To cite Elbow’s passage is not to discount the need for feedback and advice. It is simply to suggest that responses can be elicited and offered from a place of mutual respect—and self-respect—for the person doing the writing. Respect helps provide a basis for taking risks (and minimizing fear that obstructs access to our full intelligence), for clarifying and extending our thinking, and for engaging with the challenges involved in questioning, understanding, and communicating (see the snapshot on the 4Rs in Teaching and Learning for Reflective Practice.)

So, when is sharing writing not giving to get feedback?  Perhaps, when the climate is one where giving and receiving a “gift of ourself” is to be expected as part of our sense of being alive.   How—in what ways do we create such a climate?   For a start, we can point aspirationally to such a climate.  Why? Because we want to live with the expectation every day that we can give and receive a “gift of ourself” is to be expected as part of our sense being alive.

OK, these answers are not very concrete.  But I hope they nudge us to keep hold of the possibility of sharing as giving in the sense of gifts given and received in contrast with giving in the sense of handing over so the receiver provides feedback. Your thoughts?
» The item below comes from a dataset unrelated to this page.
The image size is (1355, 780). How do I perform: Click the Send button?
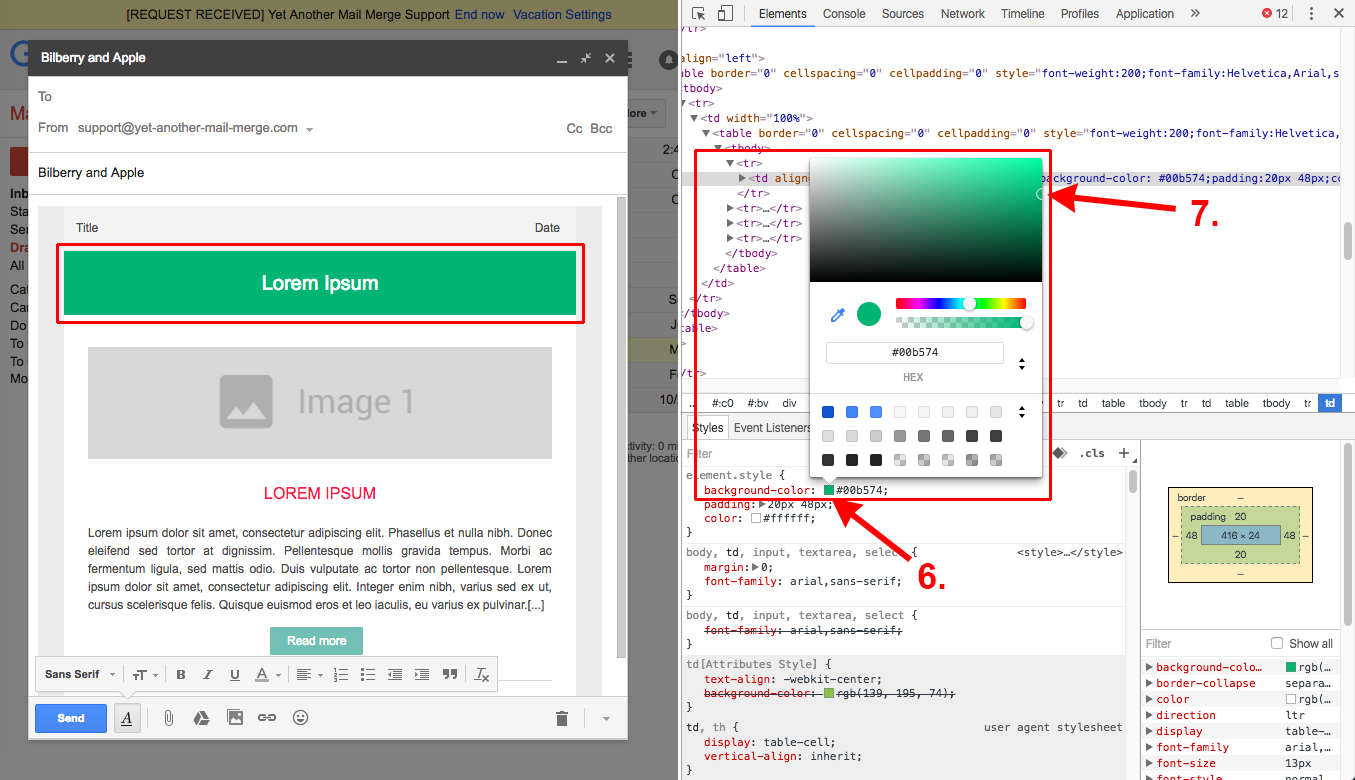(70, 717)
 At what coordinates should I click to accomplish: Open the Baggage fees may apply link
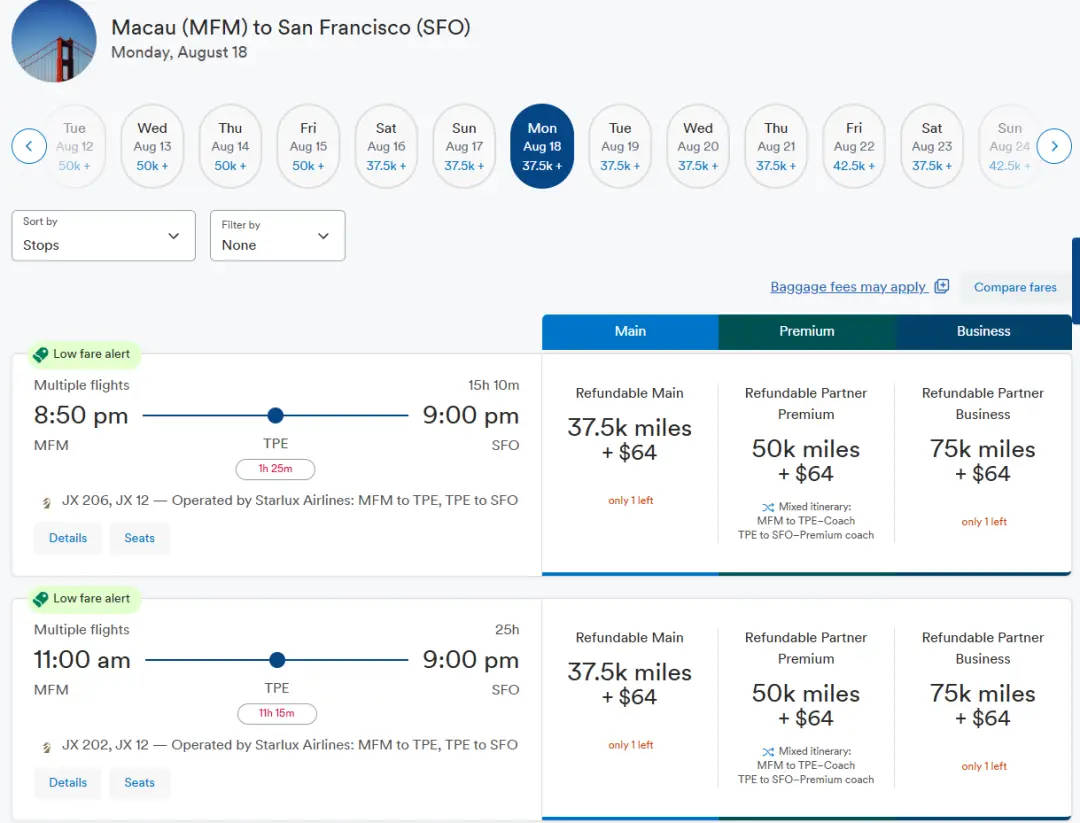click(x=848, y=287)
Elbow, P. (1981). Writing with Power. New York: Oxford University Press.
Taylor, P. (2010). “Sharing of Work to Elicit Responses” http://cct.wikispaces.umb.edu/SharingForResponse (viewed 7 Oct 15)
Taylor, P. & J. Szteiter (2012). “Four R’s of developing as a collaborator,” in Taking Yourself Seriously. Arlington, MA: The Pumping Station, http://www.faculty.umb.edu/pjt/TakingYourselfSeriouslyTLRP.html#Snapshot6 (viewed 7 Oct 15)


About Peter J. Taylor
Peter Taylor is a Professor at the University of Massachusetts Boston where he teaches and directs undergraduate and graduate programs on critical thinking, reflective practice, and science-in-society. His research and writing focuses on the complexity of environmental and health sciences in their social context, incl. Unruly Complexity: Ecology, Interpretation, Engagement (U. Chicago Press, 2005) and Nature-nurture? No (2014, http://bit.ly/NNN2014). On reflective practice, see Taking Yourself Seriously: Processes of Research & Engagement (with J. Szteiter, 2012, http://bit.ly/TYS2012).
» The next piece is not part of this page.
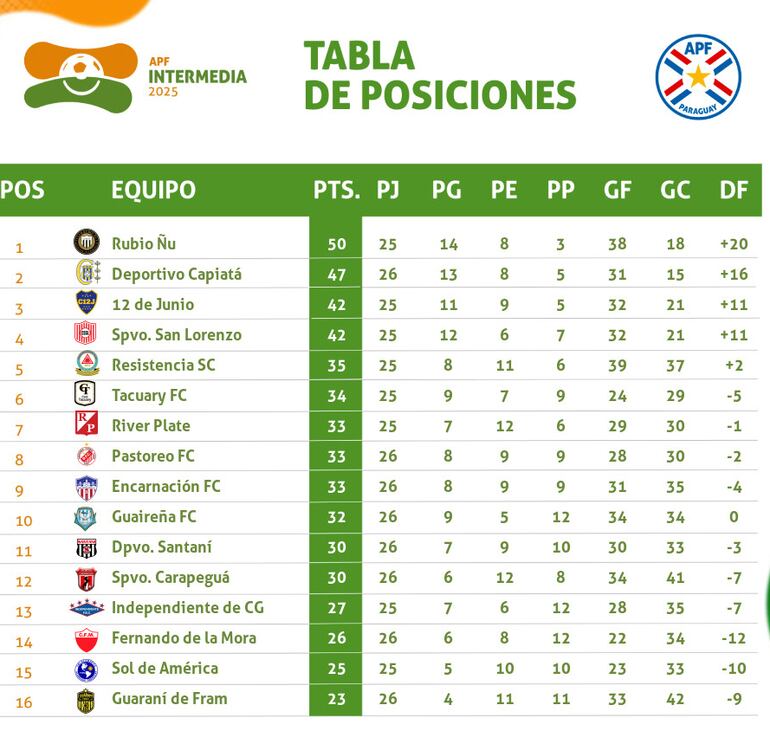Viewport: 770px width, 731px height.
Task: Select the Sol de América badge
Action: (x=87, y=669)
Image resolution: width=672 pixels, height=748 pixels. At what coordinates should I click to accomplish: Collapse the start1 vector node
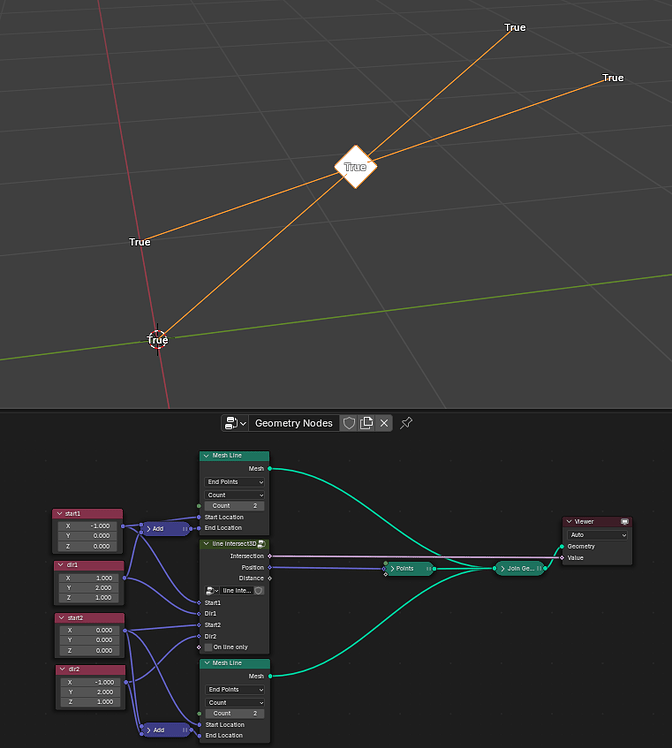click(x=59, y=514)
One Response to When sharing writing is not giving to get feedback

  1. fmindlin says:

    Lovely conundrum you’re posing. I can see among a group of dissertation writers how the “gift” part might seem at several removes. As an elementary school teacher using Writer’s Workshop and Author’s Chair, these are natural parts of an authentic writing program, the giftings, and acknowledged as such. Also it’s a long-standing part of the National Writing Project’s culture to take some time to write silently together at every gathering, and save time for sharing if anyone asks. For the upper elementary grades, I’ve used “Bless, Press, or Address?” as a framework for the author setting guidelines for feedback, meaning, Only positive comments, Give me all you’ve got, and I’ve got a problem with just this part, respectively.